The federal government’s response, implicit in the Puerto Rico Oversight, Management and Economic Stability Act or PROMESA, defines the boundaries of financial assistance, should other sovereign governments stray into a situation similar to Puerto Rico and be unable to meet their financial obligations.
Among the various provisions of the PROMESA bill is a contentious provision made applicable to all the territories, at the request of a territorial government.

In fact this provision provides the federal government a vehicle for assisting a government using only the resources of the affected jurisdiction. That provision allows the creation of a federal control board at the request of the petitioning government. Comprised of members largely appointed by the Congress (where a territory has no vote) and the President (for whom no territory can vote), the appointed control board will supervise a return to economic growth and financial reform.
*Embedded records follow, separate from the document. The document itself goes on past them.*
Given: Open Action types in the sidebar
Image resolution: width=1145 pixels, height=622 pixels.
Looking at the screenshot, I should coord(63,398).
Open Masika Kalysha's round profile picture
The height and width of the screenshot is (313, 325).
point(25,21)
The control board will have the authority to overrule local government decisions. It can sell assets, consolidate agencies and reduce workforces. It can act to prevent the local government from  carrying  out  legislation,  honoring  contracts  or  making  decisions,  which  in  the  control board’s determination runs contrary to promoting financial stability and economic growth.

Control boards are not new players when it comes to addressing financially problematic jurisdictions. New York City, Philadelphia, Pittsburgh and Washington DC have all had some version of a similar entity. Local governments have had a two-sided relationship with these entities. Control boards allow governments to do what is otherwise politically difficult if not impossible. However, these entities supplant elected leadership and entrust the essence of government decision-making to a non-elected group who assume responsibility for shepherding a transition back to financial solvency.

That a control board is an infringement on the right of self-government is undeniable. It exists, however, because the local dynamics– a lack of consensus or will — preclude making the needed decisions to address overwhelming financial and economic challenges head-on.

In the case of the PROMESA provision, it is only applicable to the other territories when requested by that territory. What can drive that “request”, however, will become clearer with the passage of time. For the moment, the language of the bill states that the territory itself will drive the request.
Relative to the Puerto Rico debt problems, the other territories sought to assiduously avoid being drawn into the deliberations surrounding PROMESA’s response to financial management practices. Some sought only the opportunity to participate in any financial and economic benefits Congress might make available to Puerto Rico as assistance.

All territorial governments are now bit players in the Puerto Rico drama, indirectly implicated by the extension of the control board provision of the PROMESA legislation. The challenge now is to determine how best to address this unwitting involvement.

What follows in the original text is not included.